Feeling Hot Can Fuel Rage--Ayurveda, Chinese Medicine, and Science

In English we refer to someone with a bad temper as a hot head, hot headed, hot tempered. When I was a boy and I would get impatient Mom would say, "keep your shirt on!" which was another way of saying don't get so hot around the collar that you need to take your shirt off.

There are many more examples of this in the English and other languages from Homer to Shakespeare to Arthur Miller, but the key point is one that both Chinese Medicine and Ayuveda have always made--anger and its associated feelings--irritability, frustration, rage, are all associated with physical sensations/manifestations  of heat--and these symptoms can range from the obvious, like the flushed face and red eyes of the rage-aholic or angry alcoholic, to more indirect ones, like the tossing and turning of the insomniac frustrated with their day or their relationships. 

In Chinese medicine pathological heat is either due to infectious pathogens, like viral illnesses, or to internal causes, namely the heat that builds up due to frustration and anger, exactly the kind of heat that we see with what is now called stress. Chinese medicine describes the mechanism by which this heat builds very elegantly as the result of " Liver Depression Qi Stagnation," and also as the  flaring of Ministerial Fire. Ayuveda describes in terms of dosha, as Pitta elevation.

But stress is a misnomer. What we call stress is actually the bodymind response to stressors. And each bodymind type responds differently in Ayurveda and Chinese Medicine. Pitta types, dominated by fire, have a tendency to respond to things they don't like, such as the red light in traffic, or the server who brought the wrong food, or any case where they did not get their way, with intensity, aggression, tension, that is to say the fire of intensity. Especially a Pitta with unresolved emotional issues will react thusly, which is why what in Buddhism is called Mental Culture is so important; being taught as a child how to react wisely to the things you have aversion to. It really does help to have wise parents and the good fortune of a happy, loving, safe childhood. Those of us who did not have that need to learn how to adjust accordingly.

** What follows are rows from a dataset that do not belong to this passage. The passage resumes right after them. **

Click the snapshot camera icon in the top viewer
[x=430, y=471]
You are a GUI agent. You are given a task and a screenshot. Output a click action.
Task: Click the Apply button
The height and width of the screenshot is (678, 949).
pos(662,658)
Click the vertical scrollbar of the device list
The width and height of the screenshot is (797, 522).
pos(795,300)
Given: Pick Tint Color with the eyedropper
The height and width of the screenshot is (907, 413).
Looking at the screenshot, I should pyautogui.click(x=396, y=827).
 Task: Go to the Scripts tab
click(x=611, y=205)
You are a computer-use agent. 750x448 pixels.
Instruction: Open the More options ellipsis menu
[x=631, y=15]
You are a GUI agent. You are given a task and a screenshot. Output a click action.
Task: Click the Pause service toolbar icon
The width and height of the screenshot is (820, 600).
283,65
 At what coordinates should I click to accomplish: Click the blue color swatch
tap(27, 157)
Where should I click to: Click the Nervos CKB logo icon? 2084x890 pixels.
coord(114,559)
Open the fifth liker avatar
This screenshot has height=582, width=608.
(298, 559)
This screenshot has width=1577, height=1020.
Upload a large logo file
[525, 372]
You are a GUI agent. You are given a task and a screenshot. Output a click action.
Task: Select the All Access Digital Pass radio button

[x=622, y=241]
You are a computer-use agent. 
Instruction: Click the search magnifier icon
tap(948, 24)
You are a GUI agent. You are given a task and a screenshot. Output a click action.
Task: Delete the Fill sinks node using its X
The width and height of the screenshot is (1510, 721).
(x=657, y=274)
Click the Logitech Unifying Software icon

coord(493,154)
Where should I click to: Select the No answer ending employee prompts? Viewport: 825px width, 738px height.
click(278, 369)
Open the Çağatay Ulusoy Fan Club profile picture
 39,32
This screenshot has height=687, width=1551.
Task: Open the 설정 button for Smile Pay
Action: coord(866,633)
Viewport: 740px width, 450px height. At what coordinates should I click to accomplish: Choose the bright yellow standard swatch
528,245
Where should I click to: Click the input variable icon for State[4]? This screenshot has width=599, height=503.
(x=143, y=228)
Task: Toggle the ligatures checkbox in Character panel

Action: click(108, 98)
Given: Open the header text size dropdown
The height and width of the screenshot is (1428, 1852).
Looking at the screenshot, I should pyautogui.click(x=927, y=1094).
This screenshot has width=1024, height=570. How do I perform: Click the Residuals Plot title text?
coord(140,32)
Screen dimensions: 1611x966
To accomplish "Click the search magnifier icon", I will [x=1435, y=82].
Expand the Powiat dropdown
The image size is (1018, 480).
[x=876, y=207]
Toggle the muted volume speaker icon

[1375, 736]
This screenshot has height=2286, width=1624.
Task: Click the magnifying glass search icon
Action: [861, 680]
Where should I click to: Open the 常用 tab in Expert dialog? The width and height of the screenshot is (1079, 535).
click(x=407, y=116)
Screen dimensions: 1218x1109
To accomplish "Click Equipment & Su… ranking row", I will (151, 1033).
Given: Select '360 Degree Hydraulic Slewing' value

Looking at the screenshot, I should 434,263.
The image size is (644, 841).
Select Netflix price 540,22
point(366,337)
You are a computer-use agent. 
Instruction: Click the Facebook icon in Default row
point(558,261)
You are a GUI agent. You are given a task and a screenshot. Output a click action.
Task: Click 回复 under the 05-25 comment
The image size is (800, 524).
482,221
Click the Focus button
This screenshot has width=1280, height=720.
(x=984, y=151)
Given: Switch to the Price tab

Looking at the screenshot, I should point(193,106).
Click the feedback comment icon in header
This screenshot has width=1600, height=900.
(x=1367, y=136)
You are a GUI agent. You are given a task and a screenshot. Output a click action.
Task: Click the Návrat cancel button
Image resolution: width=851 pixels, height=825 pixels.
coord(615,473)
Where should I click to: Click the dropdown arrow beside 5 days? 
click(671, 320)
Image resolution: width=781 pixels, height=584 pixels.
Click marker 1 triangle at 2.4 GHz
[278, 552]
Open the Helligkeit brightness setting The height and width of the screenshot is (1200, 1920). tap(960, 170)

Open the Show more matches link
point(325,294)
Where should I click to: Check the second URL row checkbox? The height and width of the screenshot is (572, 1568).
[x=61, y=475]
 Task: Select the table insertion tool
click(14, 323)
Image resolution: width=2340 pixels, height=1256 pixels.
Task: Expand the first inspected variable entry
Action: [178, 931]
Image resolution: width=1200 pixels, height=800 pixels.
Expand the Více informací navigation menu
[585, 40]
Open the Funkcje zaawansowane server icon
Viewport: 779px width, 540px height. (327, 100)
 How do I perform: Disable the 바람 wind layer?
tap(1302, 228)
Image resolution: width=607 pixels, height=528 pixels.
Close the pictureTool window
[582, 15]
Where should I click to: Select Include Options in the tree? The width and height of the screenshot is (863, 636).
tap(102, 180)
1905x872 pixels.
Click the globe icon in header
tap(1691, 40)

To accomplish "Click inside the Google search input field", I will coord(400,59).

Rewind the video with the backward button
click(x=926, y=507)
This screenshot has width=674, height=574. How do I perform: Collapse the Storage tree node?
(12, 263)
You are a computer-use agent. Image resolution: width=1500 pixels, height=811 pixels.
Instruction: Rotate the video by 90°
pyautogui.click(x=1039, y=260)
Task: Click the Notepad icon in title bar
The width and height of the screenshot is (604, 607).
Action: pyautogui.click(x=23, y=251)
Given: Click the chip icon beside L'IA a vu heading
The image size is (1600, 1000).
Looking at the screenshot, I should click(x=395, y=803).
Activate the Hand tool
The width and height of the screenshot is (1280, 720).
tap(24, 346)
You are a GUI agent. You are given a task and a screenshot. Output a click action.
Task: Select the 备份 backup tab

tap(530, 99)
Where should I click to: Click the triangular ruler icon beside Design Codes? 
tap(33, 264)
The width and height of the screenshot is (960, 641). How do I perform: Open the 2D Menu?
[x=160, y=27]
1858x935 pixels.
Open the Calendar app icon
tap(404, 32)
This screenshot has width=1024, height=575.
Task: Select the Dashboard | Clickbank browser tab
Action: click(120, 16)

What is interesting as that excessive heat in the bodymind, whether due to an infectious agent such as a virus, whether due to emotive states such as anger, or simply whether just due to one's natural bodymind type, Pitta in Ayurveda, or whether due to allowing one's Pitta to elevate, regardless of type, all produce  similar symptoms--

  • Visible Redness, such as in inflammation or infection, as in skin disorders like eczema
  • Restlessness, such as in insomnia or fever
  • Irritability, as in fever, frustration, or anger
  • Elevated Temp, as in fever or menopause
  • Subjective sense of heat, as in eczema, menopause, or feeling very frustrated
  • Palpable heat, as in rheummotoid arthritis, sports injury, fever, sunburn, skin disease

Now comes this article in the Scientific American demonstrating that feeling hot can fuel rage and that elevated climatic temps (think about how road rage increases in summer in southern California) has been historically associated with increased violence, both between individuals and between groups.

I love it when Science confirms Chinese Medicine and Ayuveda's theories.